Teeming with alligators, crazed Cajuns and creatures right out of the comics section, the dark and foreboding specter of Louisiana swamp country can be a dangerous region to travel through.
Just ask your home video dealer, who probably has most of the following bayou epics bubbling ominously on his shelves:
– Magazine journalist Jill Clayburgh and her teenage daughter (Martha Plimpton) venture into the Louisiana swampland in search of some decidedly distant relatives and a good article in the 1987 drama “Shy People.”
There they encounter tough Cajun matriarch Barbara Hershey, who teaches the city slickers a salient thing or two about rugged life on the bayou.
– A platoon of incompetent weekend warriors representing the Louisiana National Guard none too proudly tangle with a lethal brood of wily Cajuns who hunt them down as unwelcome trespassers in director Walter Hill’s violent 1981 action film “Southern Comfort.” Powers Boothe and Keith Carradine lead the sadly outnumbered troops into unexpected mortal combat.
– Hot on the trail of his partner’s killer, determined Chicago cop Richard Gere tracks his prey deep into the Cajun-controlled swamps of southern Louisiana in “No Mercy” (1986).

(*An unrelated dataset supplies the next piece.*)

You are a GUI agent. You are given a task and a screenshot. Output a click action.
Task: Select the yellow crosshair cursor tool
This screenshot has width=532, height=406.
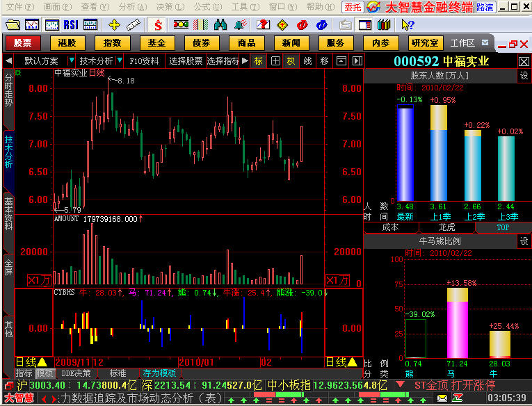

Before he busts the bad guys, he slogs through the muddy underbrush handcuffed to gorgeous but deceitful Kim Basinger, who’s the unwilling girlfriend of the gang’s lethal leader.
– Armand Assante portrays the mesmerizing “Belizaire the Cajun” in an atmospheric 1986 production about a charismatic faith healer who fights for the rights of his countrymen in the prejudiced Louisiana swamp country of the 1850s (not to mention the affections of a wealthy foe’s wife).
– Resourceful government agent Adrienne Barbeau parades around the bayou, frequently in a state of semi-undress, in a 1982 film adaptation of the comic book hero “Swamp Thing.”
Never read the scholarly publication, eh? Well, the story centers on a dedicated young scientist who gets drenched with his own formula and mutates into the title creature. As the villain, Louis Jourdan does some mutating of his own.
– Jourdan must like it down there. He hosts “Bayou Romance,” an obscure 1982 romantic feature with “Designing Women” star Annie Potts as an artist who inherits a Louisiana plantation and is wooed by a handsome gypsy and an underhanded doctor.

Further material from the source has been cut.